# Spanish formal/informal



## islandlight (Aug 13, 2013)

Although my Spanish isn't perfect, I'm starting a couple of Spanish-language projects in my new town. In response to a recent newspaper article about these initiatives, a local priest, who is from a Spanish-speaking country, wrote to congratulate me and to wish me well.

In fact I did chat briefly with him in the supermarket a few months ago. It's a small town, so our paths are likely to cross again.

I'd like to thank him for his email. I feel I should use the "Usted" form, but I'm not sure whether to address him as "Padre" or by his first name.

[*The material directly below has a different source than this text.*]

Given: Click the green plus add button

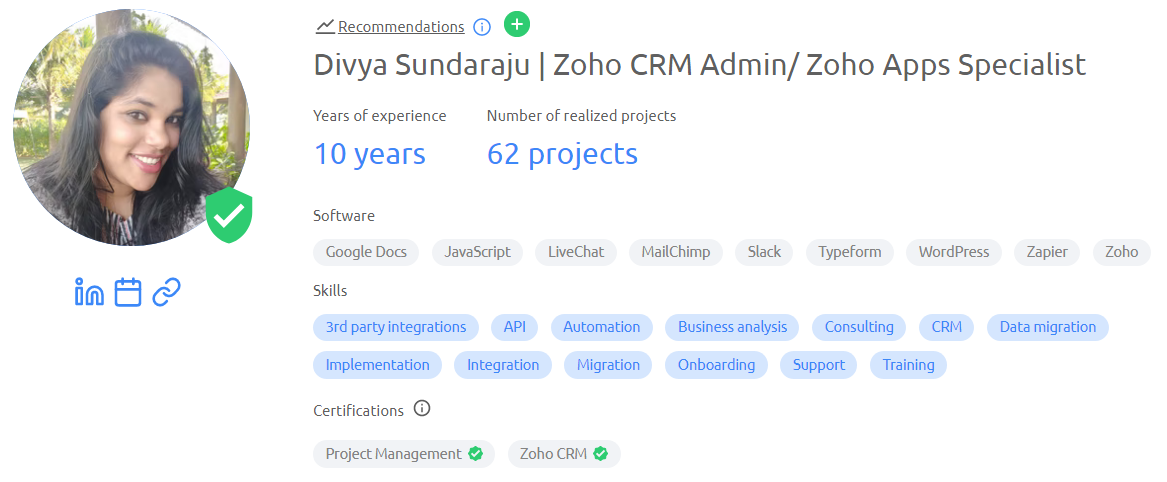Looking at the screenshot, I should coord(517,25).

His email was quite formal, but he ended with a joking comment and "jejeje."

I'm not Catholic. I have known a few priests in various contexts, and (with one exception), I always called them by their first name. But if I use "usted" with him, I'm not sure.

Frankly, calling someone usted as well as Padre seems a bit much. But I don't want to be rude or inappropriate either.

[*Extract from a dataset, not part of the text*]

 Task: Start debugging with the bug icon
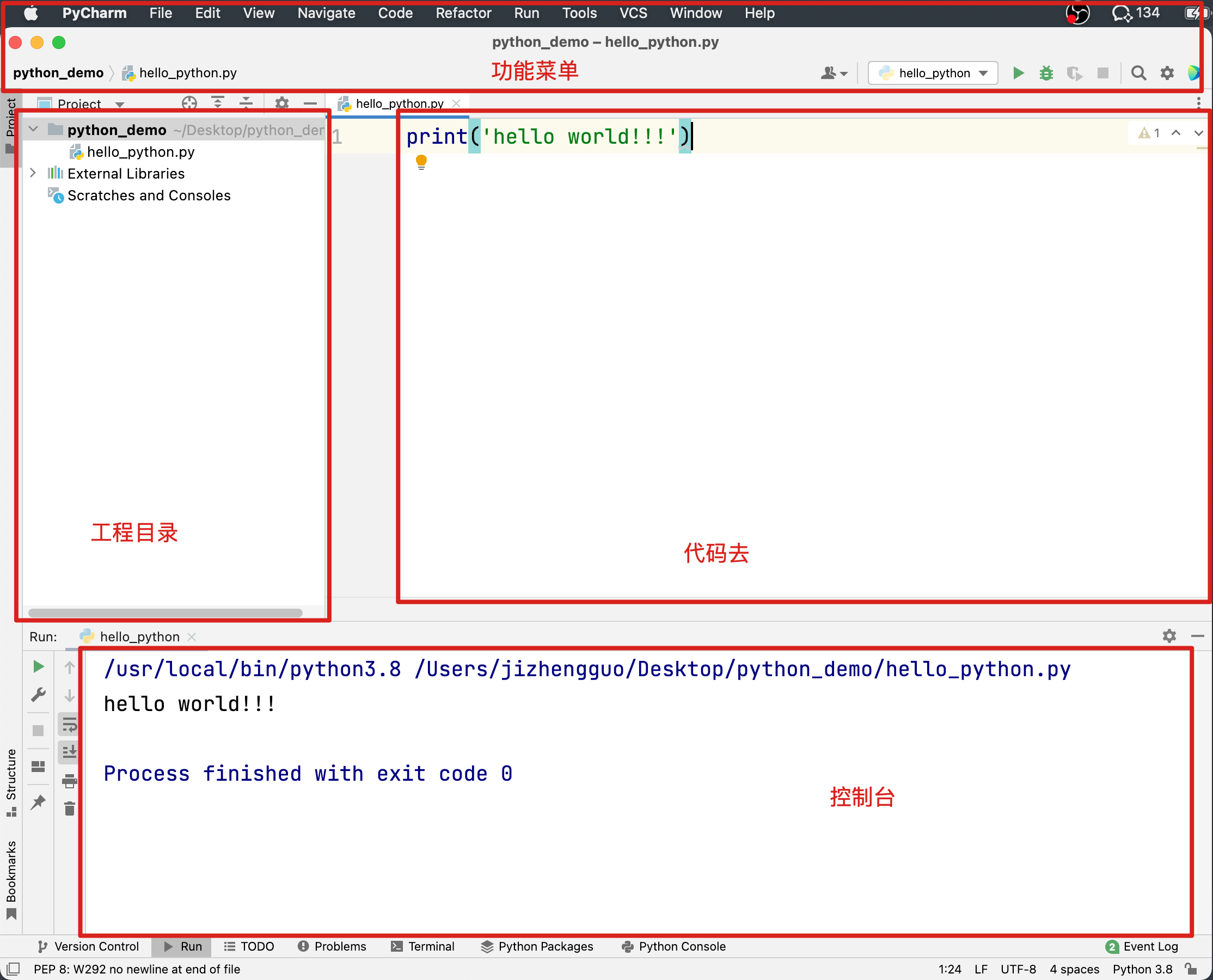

tl;dr: Can I mix "usted" with first name?


----------



## superloco3000 (Dec 15, 2017)

Yep , padre is fine ... or as telenovelas padresito xD.
Usted padre is not weird but it depends.
you can use it in certain contexts such as : Usted padre, ¿puede hacerme un favor ? , Padre ,¿puede hacerme un favor ? or Usted , ¿puede hacerme un favor ?.

All valids but saying every sentence as usted padre is not natural , you can mix i guess ...


----------



## islandlight (Aug 13, 2013)

Thank you, @superloco3000 . What I meant was this:

Let's say his name is Martín. Is it weird to use his first name ("Hola Martín") and then formal "su" ("Gracias por su mensaje")?

Since his email was formal, I'm now thinking I should go all formal (Padre, usted/su) for now. It might be possible to switch to informal (Martín, tú) in future.

He is from Peru, if that's any help.


----------



## superloco3000 (Dec 15, 2017)

Padre Martin is the best option , when you start to know each other I would only use Padre , I wouldn't use Padre Martin all the time either , only a few times.


----------



## Necrofantasia (Feb 26, 2014)

islandlight said:


> Although my Spanish isn't perfect, I'm starting a couple of Spanish-language projects in my new town. In response to a recent newspaper article about these initiatives, a local priest, who is from a Spanish-speaking country, wrote to congratulate me and to wish me well.
> 
> In fact I did chat briefly with him in the supermarket a few months ago. It's a small town, so our paths are likely to cross again.
> 
> ...


You totally can. Just use Señor along with the name or Padre works too.


----------



## islandlight (Aug 13, 2013)

So ... Hola Señor Martín, Gracias por su mensaje.

It's okay to say Señor Martín to a priest? (I prefer this, if it's okay.)


----------



## superloco3000 (Dec 15, 2017)

islandlight said:


> So ... Hola Señor Martín, Gracias por su mensaje.
> 
> It's okay to say Señor Martín to a priest? (I prefer this, if it's okay.)


Nope , It's not natural... Padre Martin is better , but he is gonna understand you anyway.
Señor is more use to lord lands or public powers.


----------



## islandlight (Aug 13, 2013)

Got it, thanks so much! Padre Martín it is.


----------